# Small details but nice results: A Bachmann bash



## Steve Stockham (Jan 2, 2008)

Like many of us here, I have acquired a Bachmann Big Hauler or two. When the Anniversary Edition or "Annie" appeared I bought an undecorated and figured I would eventually get around to lettering it for my pike. As the years went by I installed a Sierra sound system and ran it occasionally but when I started converting my engines to battery r/c it soon became a shelf queen. I thought to sell it on ebay but decided not to. I already had a BBT Bumblebee schemed Annie that had been converted to a 2-8-0 which I dearly love but there was something about that Black 10-Wheeler....

Fast forward to January. It was finally time to do something about the Annie. I decided to keep it and have it converted to r/c battery.

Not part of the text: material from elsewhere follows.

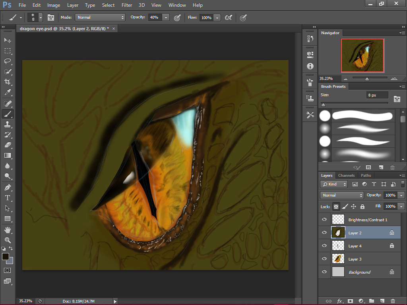Select the Move tool
Image resolution: width=407 pixels, height=305 pixels.
point(7,40)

Since it doesn't look like Bachmann will be coming out with a 4-6-0 anytime soon in 1:20.3, I decided to letter my engine for the D&RGW with the Moffat Herald rather than the Flying Rio grande. I have a K-27 that uses the Flying Rio Grande lettering and my Connie bash also utilizes this scheme but I have a lot of rolling stock that has the earlier markings so I decided to go that route. Personally, I prefer the older style especially on the Annie!

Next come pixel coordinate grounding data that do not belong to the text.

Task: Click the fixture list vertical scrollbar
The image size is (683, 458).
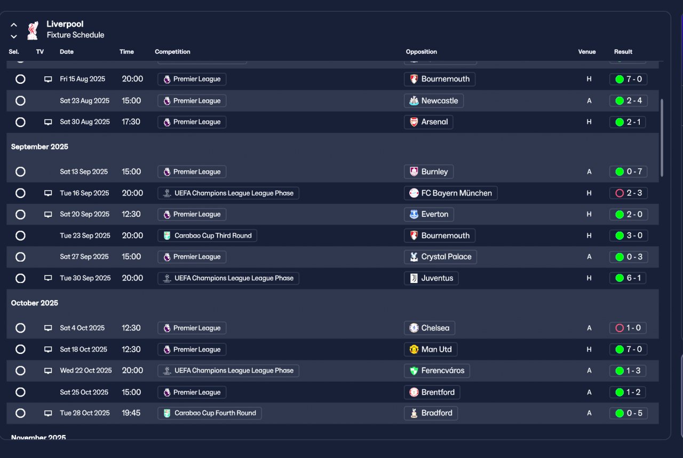Action: (662, 138)
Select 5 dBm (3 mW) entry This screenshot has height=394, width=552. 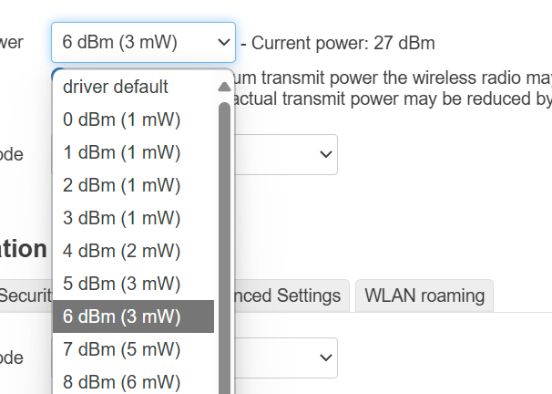click(x=133, y=284)
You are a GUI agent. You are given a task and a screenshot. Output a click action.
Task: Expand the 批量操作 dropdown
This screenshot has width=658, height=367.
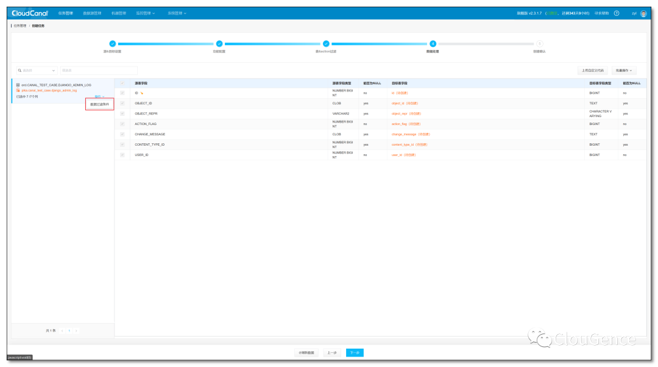[x=624, y=71]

There were some minor changes that I made to the engine that anyone can do. I added a "visor" to the headlamp which helped considerably but the profile of the engine just didn't look right to me! (I know, it's a Tweetsie engine and _not_ a D&RGW!) My goal was to make it look better without getting out the saw. I opted to purchase an Accucraft C-19 smokestack which came silver but which I repainted to match Bachmann's graphite smokebox. The lettering is Dry-Rub from CDC which I acquired from Caboose Hobbies. One thing more: that coal pile is the same one that they used on their very first battery powered Big Hauler and looks as cheap as that engine was! It had to go. I utilized the method for making a realistic coal pile by using real crushed coal and the resulting improvement was significant! The beauty of this bash is that on a scale of 1 to 10 this one comes in at a 2! _Anybody _could do one! 

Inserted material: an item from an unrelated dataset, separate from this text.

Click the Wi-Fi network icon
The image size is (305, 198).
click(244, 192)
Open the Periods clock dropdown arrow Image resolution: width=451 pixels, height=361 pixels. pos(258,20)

I now had an Annie that I could be proud of that didn't require a massive bash. The only thing left was to cut out a rectangular hole in the back of the tender for a body mounted Bachmann 1:20.3 coupler so it will mate with the rest of my Fn3 cars. With that done my 10-Wheeler joins the roster of the KC&CRR as it's seventh r/c battery locomotive. I hope you like it.

Here are some shots:


----------



## Don Gage (Jan 4, 2008)

Nice job Steve, 
A very credible rockyish loke. 
Thanks for sharing, 
DG


----------



## joe rusz (Jan 3, 2008)

Looks great, Steve. You are way ahead of me, who has yet to bash any loco.


----------



## Rods UP 9000 (Jan 7, 2008)

Steve, 
That looks great. I like the new coal load. 

Rodney


----------



## pimanjc (Jan 2, 2008)

Nice job, Steve. I am motivated to replace the coal load on my LGB Mikado. 
JimC.


----------



## Curmudgeon (Jan 11, 2008)

Seen that one in person. 
Ran it for a bit, too. 
Nice changes.


----------



## Steve Stockham (Jan 2, 2008)

Thanks! Yeah, there's something about having your engine modified so that it can be run anywhere and anytime! Hard to believe now, seven RCS r/c battery w/Sierra digital sound conversions by Dave at Northwest Remote Control Systems....(Life is good!!) Oh yes, in the interests of being completely forthcoming, there is one other modification. Dave asked if I wanted to have the original pilot mounting replaced with one from Barry's Big Trains (a _much_ superior pilot mounting!) and I did indeed! The Annie runs smoothly and the Sierra unit is one of the nicest digital systems with a beautiful sound! (I know that Soundtraxx discontinued the Sierra units but I had four units stockpiled for future use. In my opinion, they are still the best units for r/c battery use and if you can get one I would recommend doing so!)


----------